Saturday, July 16, 2011

What a Woman!

Wow - have you read Infidel?  It now means hero. Ayaan Hirsi Ali is living proof that sometimes you have to lose absolutely everything in order to find yourself.

Her story begins with the final moments of free speech martyr Theo Van Gogh - the Dutch filmmaker who was brutally murdered in the Netherlands for having made a film criticizing Islam. His Muslim killer shot him several times in broad daylight, his throat slit and a 5 page letter stabbed into his back. "That letter was addressed to me," begins Ayaan Hirsi Ali in Infidel.

She was the impetus and writer of Van Gogh's short film, "submission", criticizing the oppression of Muslim women. She now lives with bodyguards in safehouses, but Ali grew up a Muslim in Somalia, Saudi Arabia and Kenya - firmly believing in Allah, often abused, learning multiple languages and all about her "clan". She and her sister endured female circumsion when a man came to their house and as their clan held them down, he mercilessly snipped off their clitorises with scissors.

The excision results in a scar that covers the vagina so thoroughly that there's barely room to leak out urine. Girls who could be heard urinating a full stream were mercilessly made fun of - as clearly they had not been genitally mutilated and thus were unclean. It also meant that sex was a painful experience and the new husband, post-wedding, having thrust and penetrated through this scar, would run around to show the family his pride: the blood-soaked sheets.

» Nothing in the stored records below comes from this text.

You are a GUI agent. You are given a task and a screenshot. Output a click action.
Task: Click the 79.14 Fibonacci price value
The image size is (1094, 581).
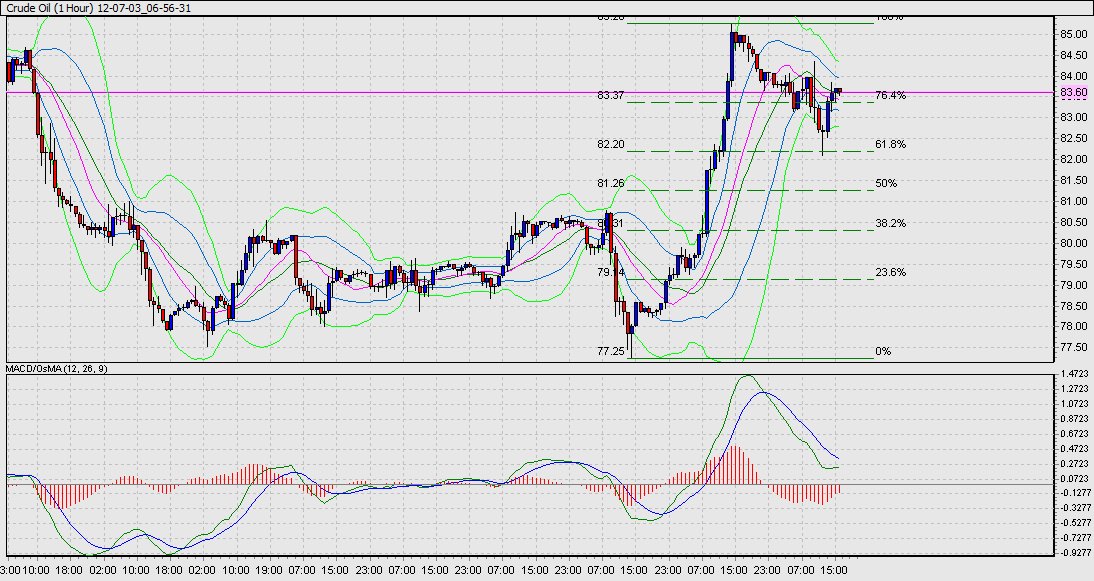tap(611, 272)
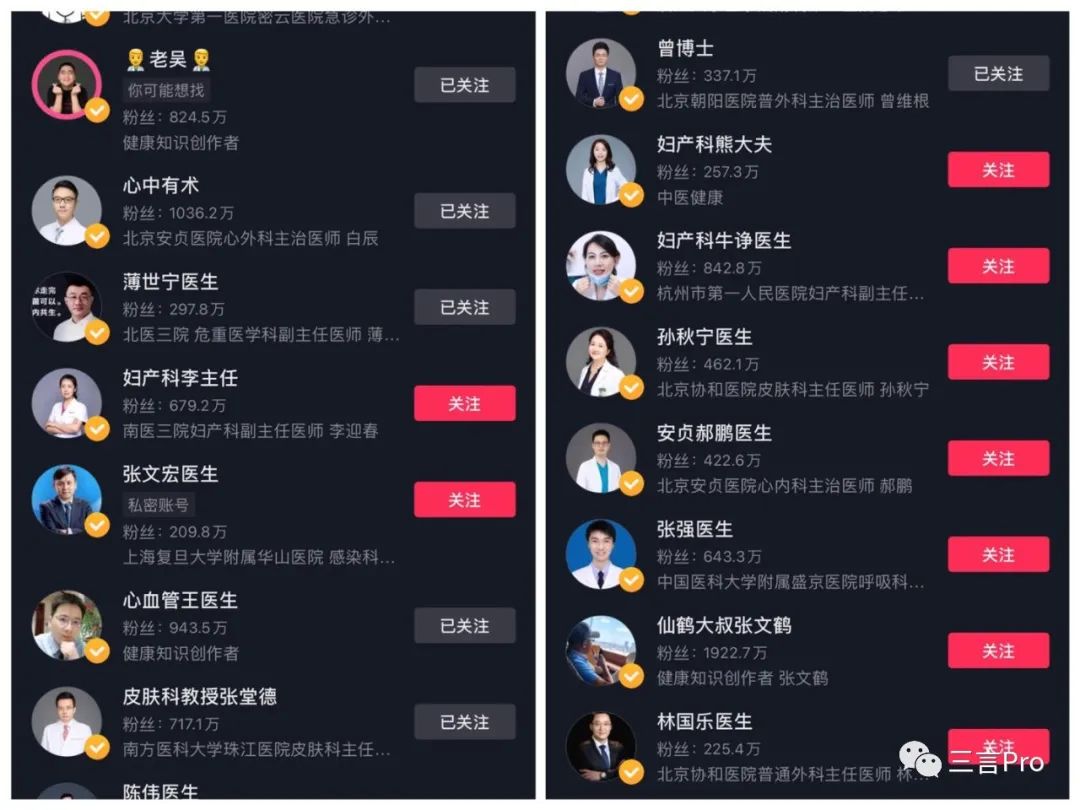
Task: Tap 心中有术's profile picture
Action: (x=67, y=211)
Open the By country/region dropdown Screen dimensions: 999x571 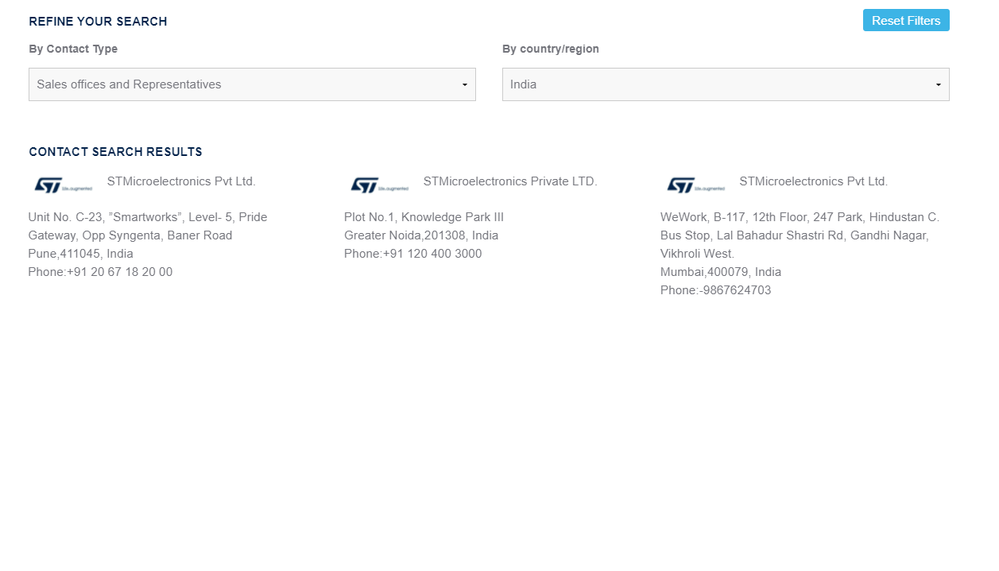pos(726,84)
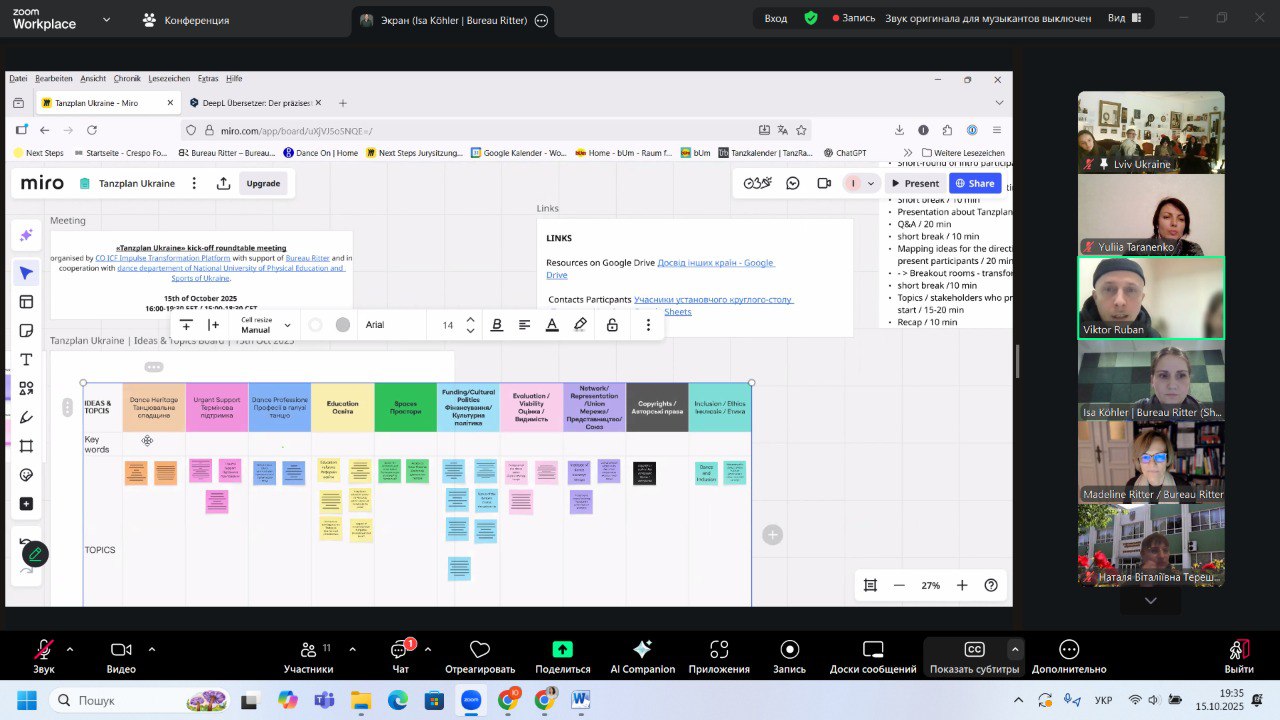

Unlike many, Ali was given an education and occasionally got her hands on Western books that spoke about sexual and intellectual liberation. Not that she ever dared at all in the way of insubordination. After all, "submission" is the very definition of Islam. Her father was a rebel leader attempting to free Somalia (still hopeless!) and her mother a woman who learned to accept her lot and constantly blamed others for her unhappiness. When her father arranged a marriage to a devout Muslim from Canada, she uncharacteristically tried to reason her father out of it.

Then, on her way to Canada to consummate the marriage to this man she had met once for 15 minutes, she had a layover in Germany and something sparked. She walked out the door, took a train to the Netherlands, registered as a refugee and disappeared. Somehow she summoned a courage she was never taught.

Infidel is a riveting journey of awakening, nothing short of a woman's total renaissance. An escape to home that is hope and inspiration for humankind. We don't have to be afraid of the dark.

Of course, her "husband" and her clan chased her down, but by now she was strong enough to resist their wrath and say yes to freedom. She even got her sister Haweya refugee status in Holland but she did not fare as well. Haweya said it was like being locked up in a house and suddenly the walls fall down and you are confronted with so many options you simply become paralyzed. She floundered, refused to assimilate, retreated into Islam, raced back to Kenya, went mad and died.

But Ali was empowered, ignited by the flame we call purpose. She learned the language, studied political science, and was elected to Dutch parliament where she spoke out about the dangers of Holland's tolerance of new immigrants who still practice customs like female genital mutilation and honor killings. Ayaan Hirsi Ali became wholly apostate after 9/11.

Ironically, it is in finding purpose that the struggle truly begins.